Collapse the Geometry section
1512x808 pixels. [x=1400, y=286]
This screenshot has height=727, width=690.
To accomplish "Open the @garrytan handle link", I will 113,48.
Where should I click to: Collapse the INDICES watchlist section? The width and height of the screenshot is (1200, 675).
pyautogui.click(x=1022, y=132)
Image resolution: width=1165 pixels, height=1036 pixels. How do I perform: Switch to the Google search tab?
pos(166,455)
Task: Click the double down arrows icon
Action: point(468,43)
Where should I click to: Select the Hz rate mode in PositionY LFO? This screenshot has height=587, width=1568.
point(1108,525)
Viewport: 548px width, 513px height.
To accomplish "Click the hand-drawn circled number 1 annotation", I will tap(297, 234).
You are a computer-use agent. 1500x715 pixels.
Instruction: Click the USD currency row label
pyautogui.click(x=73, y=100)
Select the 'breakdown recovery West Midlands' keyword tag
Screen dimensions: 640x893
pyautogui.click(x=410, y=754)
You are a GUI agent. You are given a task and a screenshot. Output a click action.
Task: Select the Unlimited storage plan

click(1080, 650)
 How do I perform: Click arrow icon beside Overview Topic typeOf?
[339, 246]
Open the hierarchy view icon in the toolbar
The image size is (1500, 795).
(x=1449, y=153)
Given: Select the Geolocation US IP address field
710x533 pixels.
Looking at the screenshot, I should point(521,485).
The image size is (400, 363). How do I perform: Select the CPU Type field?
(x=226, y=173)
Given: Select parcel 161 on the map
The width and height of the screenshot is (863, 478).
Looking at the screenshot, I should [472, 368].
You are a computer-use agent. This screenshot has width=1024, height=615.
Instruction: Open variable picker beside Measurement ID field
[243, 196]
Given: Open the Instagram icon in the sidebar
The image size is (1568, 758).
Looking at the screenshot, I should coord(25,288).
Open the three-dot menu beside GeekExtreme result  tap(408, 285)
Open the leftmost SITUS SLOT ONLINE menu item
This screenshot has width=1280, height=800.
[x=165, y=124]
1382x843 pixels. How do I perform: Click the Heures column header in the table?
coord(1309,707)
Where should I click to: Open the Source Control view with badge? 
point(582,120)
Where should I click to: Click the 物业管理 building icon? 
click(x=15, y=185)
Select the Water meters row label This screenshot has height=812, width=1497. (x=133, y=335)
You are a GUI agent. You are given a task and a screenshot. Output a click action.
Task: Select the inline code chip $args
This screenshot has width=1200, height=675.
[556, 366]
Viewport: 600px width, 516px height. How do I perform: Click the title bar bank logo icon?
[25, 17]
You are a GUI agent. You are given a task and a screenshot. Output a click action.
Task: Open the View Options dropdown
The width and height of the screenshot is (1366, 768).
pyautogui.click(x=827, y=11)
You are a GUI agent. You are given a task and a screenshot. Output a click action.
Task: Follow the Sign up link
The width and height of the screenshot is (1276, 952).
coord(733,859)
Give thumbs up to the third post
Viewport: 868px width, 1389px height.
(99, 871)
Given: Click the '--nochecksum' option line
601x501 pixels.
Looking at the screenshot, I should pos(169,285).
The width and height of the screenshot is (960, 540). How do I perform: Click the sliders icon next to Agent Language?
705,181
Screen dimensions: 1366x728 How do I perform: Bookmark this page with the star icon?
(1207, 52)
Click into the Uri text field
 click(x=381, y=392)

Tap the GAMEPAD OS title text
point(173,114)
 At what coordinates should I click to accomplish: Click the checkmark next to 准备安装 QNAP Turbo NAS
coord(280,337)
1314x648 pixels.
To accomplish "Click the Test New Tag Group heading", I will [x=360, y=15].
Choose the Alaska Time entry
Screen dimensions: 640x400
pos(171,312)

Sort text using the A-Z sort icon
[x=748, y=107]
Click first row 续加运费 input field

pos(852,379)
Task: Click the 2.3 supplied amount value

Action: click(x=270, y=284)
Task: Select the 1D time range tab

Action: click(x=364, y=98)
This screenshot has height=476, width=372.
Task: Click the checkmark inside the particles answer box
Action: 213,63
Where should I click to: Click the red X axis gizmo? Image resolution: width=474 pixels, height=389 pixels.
++++++++++
> _Task prompt_
Could you give every entry again, exactly as written?

> _Solution below_
Collapse the Geometry section
1512x808 pixels. [x=1400, y=286]
This screenshot has height=727, width=690.
To accomplish "Open the @garrytan handle link", I will 113,48.
Where should I click to: Collapse the INDICES watchlist section? The width and height of the screenshot is (1200, 675).
pyautogui.click(x=1022, y=132)
Image resolution: width=1165 pixels, height=1036 pixels. How do I perform: Switch to the Google search tab?
pos(166,455)
Task: Click the double down arrows icon
Action: point(468,43)
Where should I click to: Select the Hz rate mode in PositionY LFO? This screenshot has height=587, width=1568.
point(1108,525)
Viewport: 548px width, 513px height.
To accomplish "Click the hand-drawn circled number 1 annotation", I will tap(297, 234).
You are a computer-use agent. 1500x715 pixels.
Instruction: Click the USD currency row label
pyautogui.click(x=73, y=100)
Select the 'breakdown recovery West Midlands' keyword tag
Screen dimensions: 640x893
pyautogui.click(x=410, y=754)
You are a GUI agent. You are given a task and a screenshot. Output a click action.
Task: Select the Unlimited storage plan

click(1080, 650)
 How do I perform: Click arrow icon beside Overview Topic typeOf?
[339, 246]
Open the hierarchy view icon in the toolbar
The image size is (1500, 795).
(x=1449, y=153)
Given: Select the Geolocation US IP address field
710x533 pixels.
Looking at the screenshot, I should point(521,485).
The image size is (400, 363). How do I perform: Select the CPU Type field?
(x=226, y=173)
Given: Select parcel 161 on the map
The width and height of the screenshot is (863, 478).
Looking at the screenshot, I should [472, 368].
You are a computer-use agent. This screenshot has width=1024, height=615.
Instruction: Open variable picker beside Measurement ID field
[243, 196]
Given: Open the Instagram icon in the sidebar
The image size is (1568, 758).
Looking at the screenshot, I should coord(25,288).
Open the three-dot menu beside GeekExtreme result  tap(408, 285)
Open the leftmost SITUS SLOT ONLINE menu item
This screenshot has width=1280, height=800.
[x=165, y=124]
1382x843 pixels. How do I perform: Click the Heures column header in the table?
coord(1309,707)
Where should I click to: Open the Source Control view with badge? 
point(582,120)
Where should I click to: Click the 物业管理 building icon? 
click(x=15, y=185)
Select the Water meters row label This screenshot has height=812, width=1497. (x=133, y=335)
You are a GUI agent. You are given a task and a screenshot. Output a click action.
Task: Select the inline code chip $args
This screenshot has width=1200, height=675.
[556, 366]
Viewport: 600px width, 516px height. How do I perform: Click the title bar bank logo icon?
[25, 17]
You are a GUI agent. You are given a task and a screenshot. Output a click action.
Task: Open the View Options dropdown
The width and height of the screenshot is (1366, 768).
pyautogui.click(x=827, y=11)
You are a GUI agent. You are given a task and a screenshot. Output a click action.
Task: Follow the Sign up link
The width and height of the screenshot is (1276, 952).
coord(733,859)
Give thumbs up to the third post
Viewport: 868px width, 1389px height.
(99, 871)
Given: Click the '--nochecksum' option line
601x501 pixels.
Looking at the screenshot, I should pos(169,285).
The width and height of the screenshot is (960, 540). How do I perform: Click the sliders icon next to Agent Language?
705,181
Screen dimensions: 1366x728 How do I perform: Bookmark this page with the star icon?
(1207, 52)
Click into the Uri text field
 click(x=381, y=392)

Tap the GAMEPAD OS title text
point(173,114)
 At what coordinates should I click to accomplish: Click the checkmark next to 准备安装 QNAP Turbo NAS
coord(280,337)
1314x648 pixels.
To accomplish "Click the Test New Tag Group heading", I will [x=360, y=15].
Choose the Alaska Time entry
Screen dimensions: 640x400
pos(171,312)

Sort text using the A-Z sort icon
[x=748, y=107]
Click first row 续加运费 input field

pos(852,379)
Task: Click the 2.3 supplied amount value

Action: click(x=270, y=284)
Task: Select the 1D time range tab

Action: click(x=364, y=98)
This screenshot has height=476, width=372.
Task: Click the checkmark inside the particles answer box
Action: 213,63
Where should I click to: Click the red X axis gizmo? Image resolution: width=474 pixels, height=389 pixels.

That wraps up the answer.